Uhmmm…Van yang laki-laki saja tidak bisa menahan diri kala melihat sabun-sabun menggemaskan itu. Lalu tanpa menunggu waktu lagi, saya pun mengikuti jejak Van untuk memenuhi tangan saya dengan sabun-sabun itu.
Saya dan Van memang cocok sekali, kami sama-sama senang belanja. Tapi Van lebih gila daripada saya. Dia membeli tanpa memikirkan harga. Meskipun suka belanja, tapi saya hanya membeli barang-barang yang saya perlukan dengan harga yang masuk akal. Kami pun keluar dari toko “Manufaktura” dengan berseri-seri dan menenteng tiga kantong belanjaan. Van menenteng dua kantong, dan saya satu kantong. Kami senang sekali, meskipun saya tidak yakin apakah bagasi saya tidak akan kelebihan beban saat kembali ke Jakarta.
Kami lalu berjalan kembali mengitari taman-taman di kastil. Ternyata kastil ini berada di atas bukit. Halaman belakangnya adalah lembah. Dari halaman belakangnya, kami bisa melihat pemandangan kota Praha yang romantis. Charles bridge yang terkenal itu terlihat dari kejauhan. Manusia-manusia terlihat menyemut di sekitar jembatan tua itu. Saya tidak bisa mempercayai penglihatan saya, saya sedang ada di Praha! Benar-benar ada di Praha, benar-benar seindah impian.
Puas mengelilingi kastil, saya dan Van lalu menemui teman-teman yang lain di gerbang depan. Tujuan kami selanjutnya adalah…CHARLES BRIDGE!!!

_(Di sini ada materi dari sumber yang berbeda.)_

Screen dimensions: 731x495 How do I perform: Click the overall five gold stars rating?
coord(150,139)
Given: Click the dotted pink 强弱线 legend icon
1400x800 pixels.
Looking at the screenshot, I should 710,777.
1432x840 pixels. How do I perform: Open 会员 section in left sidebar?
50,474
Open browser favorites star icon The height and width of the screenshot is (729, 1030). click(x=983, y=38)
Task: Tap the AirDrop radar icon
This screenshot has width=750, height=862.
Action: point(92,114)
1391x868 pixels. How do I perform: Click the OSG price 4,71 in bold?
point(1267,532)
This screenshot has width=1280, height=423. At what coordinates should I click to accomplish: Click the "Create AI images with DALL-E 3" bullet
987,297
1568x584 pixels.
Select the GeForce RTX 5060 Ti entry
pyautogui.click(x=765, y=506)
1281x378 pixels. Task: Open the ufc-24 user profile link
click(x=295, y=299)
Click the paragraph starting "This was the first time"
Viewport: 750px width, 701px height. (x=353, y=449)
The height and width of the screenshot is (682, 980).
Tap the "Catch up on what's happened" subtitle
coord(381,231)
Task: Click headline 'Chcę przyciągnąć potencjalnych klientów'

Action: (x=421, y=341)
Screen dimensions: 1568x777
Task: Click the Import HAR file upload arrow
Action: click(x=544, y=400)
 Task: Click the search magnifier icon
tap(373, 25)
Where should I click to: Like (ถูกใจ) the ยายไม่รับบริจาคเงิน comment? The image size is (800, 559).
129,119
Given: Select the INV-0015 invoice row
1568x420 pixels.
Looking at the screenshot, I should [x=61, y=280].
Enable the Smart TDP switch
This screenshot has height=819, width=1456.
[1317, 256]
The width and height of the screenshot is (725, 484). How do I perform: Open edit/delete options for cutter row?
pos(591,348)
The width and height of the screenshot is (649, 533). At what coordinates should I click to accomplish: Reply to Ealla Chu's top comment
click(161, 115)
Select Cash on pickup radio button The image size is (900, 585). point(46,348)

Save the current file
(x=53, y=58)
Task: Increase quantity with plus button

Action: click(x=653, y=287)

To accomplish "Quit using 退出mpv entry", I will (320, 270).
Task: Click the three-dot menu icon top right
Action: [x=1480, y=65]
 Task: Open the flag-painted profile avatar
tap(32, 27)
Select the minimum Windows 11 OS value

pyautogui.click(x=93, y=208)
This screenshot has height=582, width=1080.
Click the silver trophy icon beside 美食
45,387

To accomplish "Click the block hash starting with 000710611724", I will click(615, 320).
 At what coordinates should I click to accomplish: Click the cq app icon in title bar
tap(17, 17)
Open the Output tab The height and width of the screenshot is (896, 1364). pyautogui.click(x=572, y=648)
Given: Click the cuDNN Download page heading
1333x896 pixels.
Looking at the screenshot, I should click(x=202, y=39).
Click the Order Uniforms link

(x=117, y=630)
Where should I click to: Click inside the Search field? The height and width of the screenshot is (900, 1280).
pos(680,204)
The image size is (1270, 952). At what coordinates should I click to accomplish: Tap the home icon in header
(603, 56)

Kami lalu menaiki tram. Dengan berbekal peta, kami turun di salah satu sudut kota yang saya sudah lupa namanya. Praha benar-benar kota yang antik, sejauh mata memandang adalah bangunan-bangunan tua. Saat ini kami bahkan belum tiba pada kawasan kota tua, tapi semua sudut kota ini sudah cukup tua menurut saya.